— START OF Provided records —

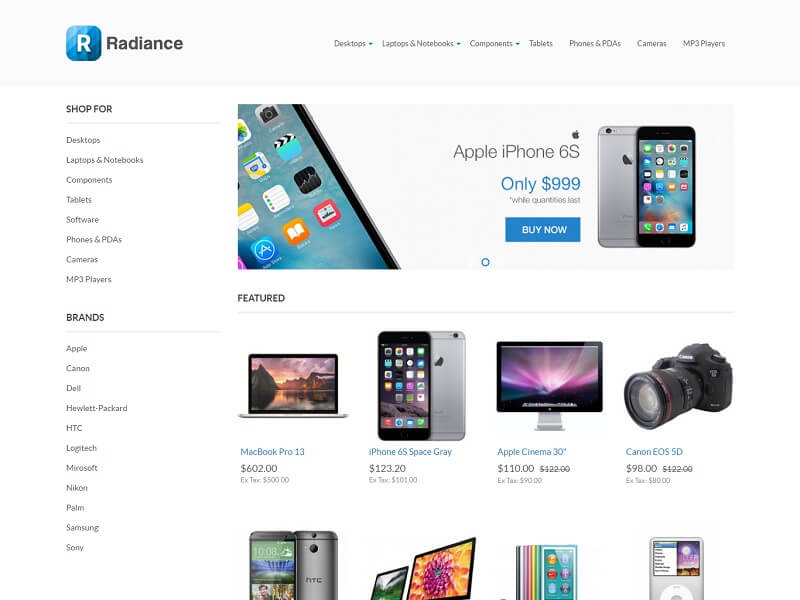The width and height of the screenshot is (800, 600).
Task: Open Cameras in the top navigation bar
Action: tap(652, 44)
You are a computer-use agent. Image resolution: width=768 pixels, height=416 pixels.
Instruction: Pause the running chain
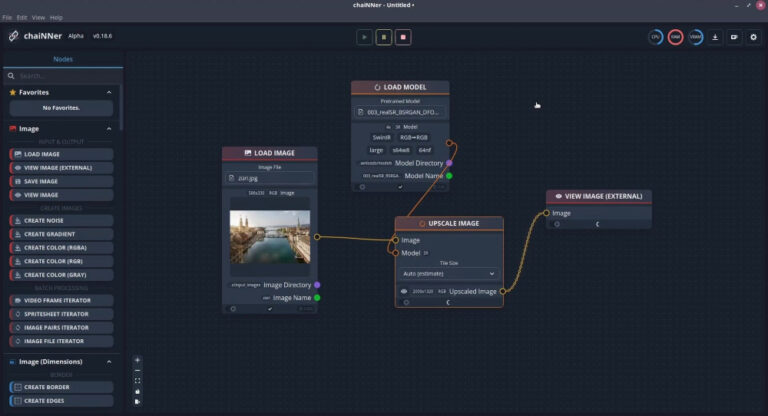[x=383, y=37]
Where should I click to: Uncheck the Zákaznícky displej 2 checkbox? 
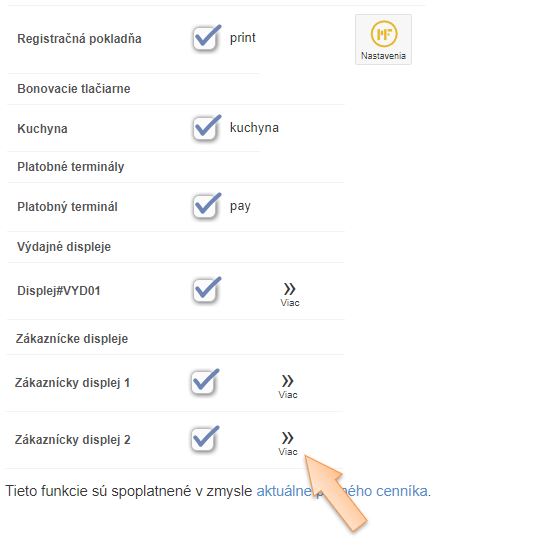point(204,439)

— END OF Provided records —

Aim of the exercise :: Reproduce the records above word for word, leaving out the pictures.

Answer ::
The width and height of the screenshot is (800, 600).
Task: Open Cameras in the top navigation bar
Action: tap(652, 44)
You are a computer-use agent. Image resolution: width=768 pixels, height=416 pixels.
Instruction: Pause the running chain
[x=383, y=37]
Where should I click to: Uncheck the Zákaznícky displej 2 checkbox? 
point(204,439)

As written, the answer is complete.